Do you completely understand how a 1D LUT works? That should be your first step before attempting to understand how 3D LUTs work.


Jul 18, 2018, 2:04:33 AM7/18/18
to OpenColorIO Developers
I guess this means that the lut processor doesn't use (256 256 256) nomenclature when it outputs a color, so it doesn't have to perform a conversion to (256 256 256) by multiplying by 63. That would make sense, since it would be faster. And as for interpolation, I think we were both referring to the same 2x2x2 cubes. You said  ({6|7}, {12|13}, {18|19}), while I used cartesian coordinates. Your way of expressing it makes sense and fills in the blanks for me.
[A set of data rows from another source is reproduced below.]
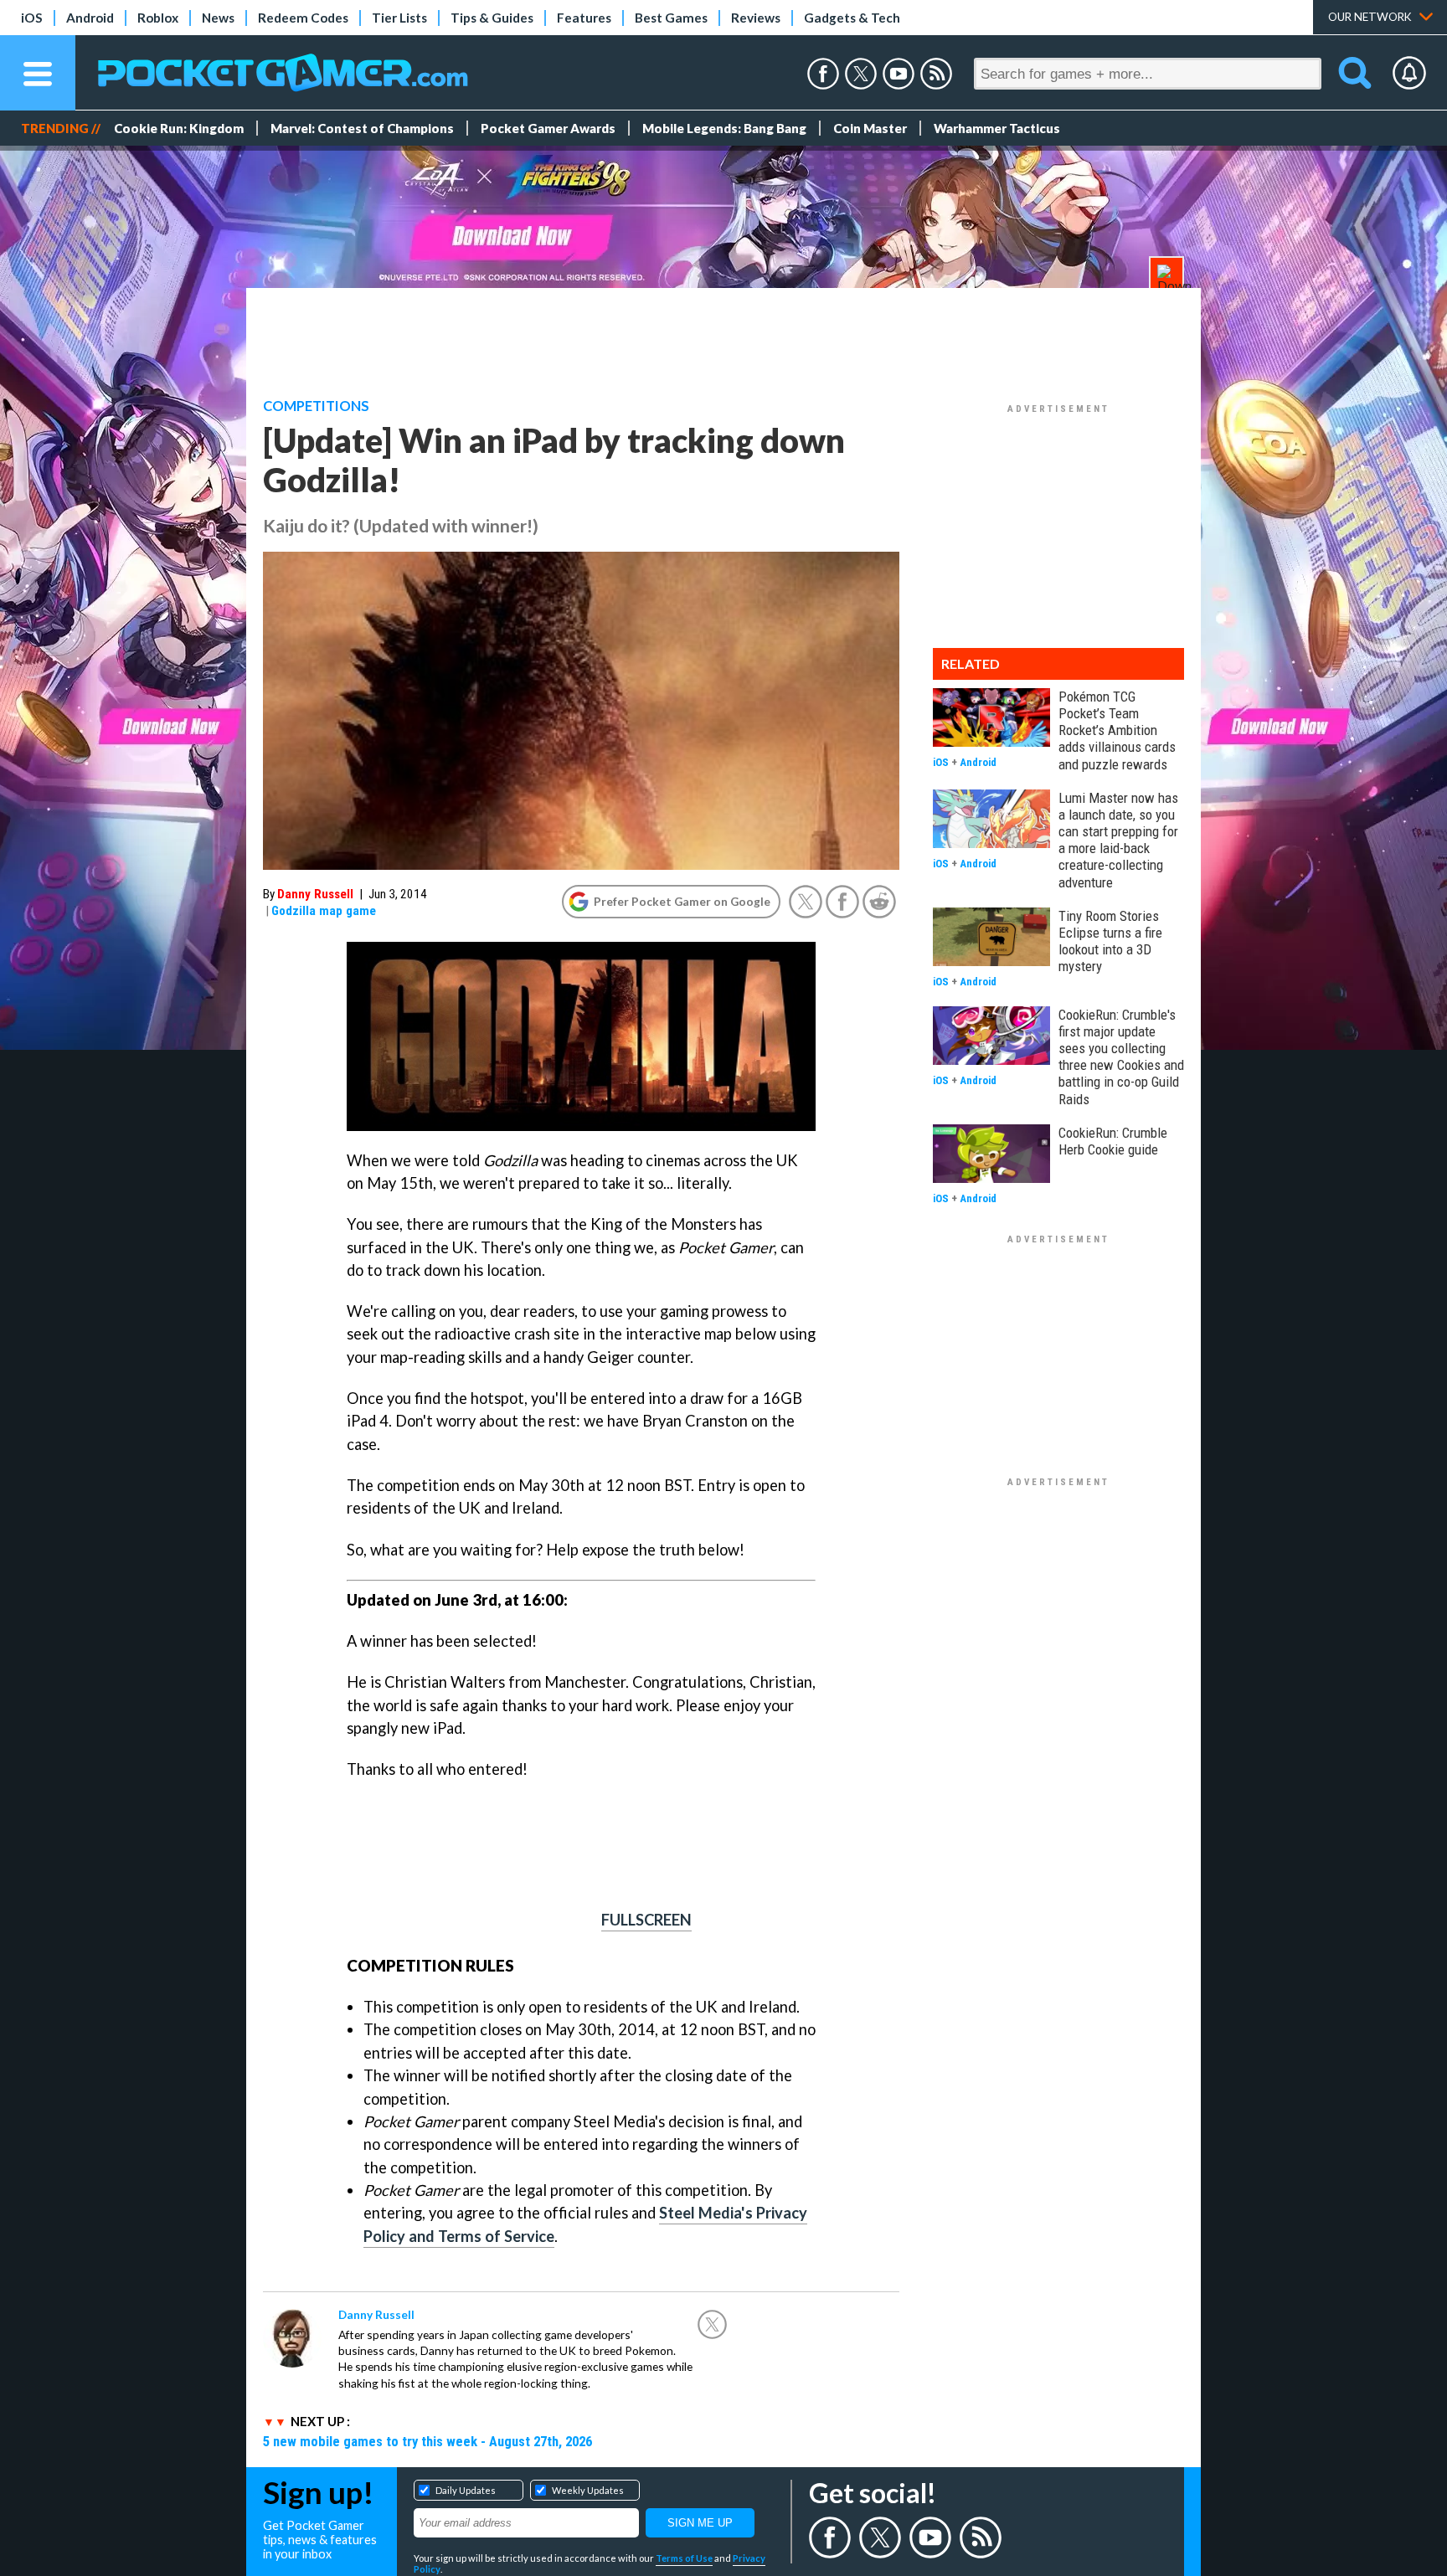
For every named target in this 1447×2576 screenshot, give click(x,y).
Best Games (671, 17)
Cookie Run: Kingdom (179, 128)
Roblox (157, 17)
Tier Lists (399, 17)
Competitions (316, 406)
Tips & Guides (492, 17)
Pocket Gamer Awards (548, 128)
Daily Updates (465, 2490)
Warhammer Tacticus (997, 128)
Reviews (755, 17)
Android (90, 17)
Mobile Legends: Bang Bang (724, 128)
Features (584, 17)
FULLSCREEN (646, 1919)
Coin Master (870, 128)
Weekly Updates (588, 2490)
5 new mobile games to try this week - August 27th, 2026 (427, 2441)
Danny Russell (315, 894)
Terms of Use (684, 2558)
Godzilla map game (323, 910)
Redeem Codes (303, 17)
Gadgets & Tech (852, 17)
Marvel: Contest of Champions (362, 128)
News (218, 17)
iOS (32, 17)
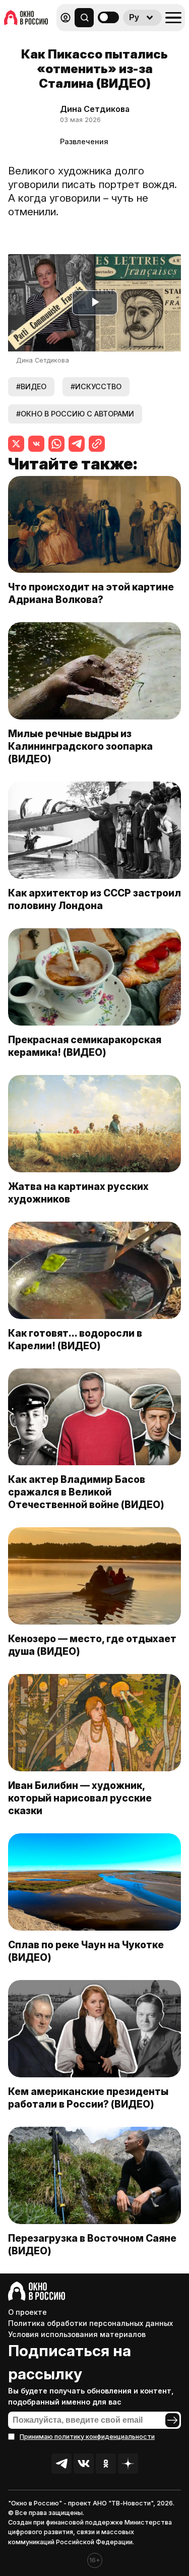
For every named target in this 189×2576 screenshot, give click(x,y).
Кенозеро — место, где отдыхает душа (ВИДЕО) (92, 1645)
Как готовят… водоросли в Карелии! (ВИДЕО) (75, 1339)
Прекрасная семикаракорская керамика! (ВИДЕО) (84, 1046)
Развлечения (84, 141)
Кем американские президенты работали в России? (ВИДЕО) (88, 2097)
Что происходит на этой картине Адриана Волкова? (91, 593)
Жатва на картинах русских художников (78, 1192)
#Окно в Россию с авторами (75, 413)
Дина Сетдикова (95, 109)
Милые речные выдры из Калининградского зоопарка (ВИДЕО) (80, 746)
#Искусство (96, 386)
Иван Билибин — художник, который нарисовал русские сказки (80, 1798)
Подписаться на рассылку (69, 2362)
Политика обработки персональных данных (90, 2323)
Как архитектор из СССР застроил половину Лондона (94, 899)
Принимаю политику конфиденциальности (87, 2436)
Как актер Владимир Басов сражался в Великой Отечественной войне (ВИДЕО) (86, 1492)
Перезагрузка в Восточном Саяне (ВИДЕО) (92, 2244)
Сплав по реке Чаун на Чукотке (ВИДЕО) (86, 1951)
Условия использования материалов (77, 2334)
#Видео (31, 386)
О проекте (27, 2312)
So I think I've got it, and thank you very much! How did you learn this stuff? I can't find even one book that explains the math of cube luts. Can you recommend any books or journal articles? My search has been frustrating, as I said before, and I feel very fortunate that you've helped me out. Anything you recommend I will definitely read.

Try it yourself, do a search and see if you can find any technical documentation. Maybe I just don't know the right keywords. But I have a feeling that other people who are curious about luts are going to find this conversation in the future, and it will be a good resource for them too.

Jim Houston

Jul 18, 2018, 3:07:08 AM7/18/18

On Jul 17, 2018, at 11:04 PM, wrote:

I can't find even one book that explains the math of cube luts.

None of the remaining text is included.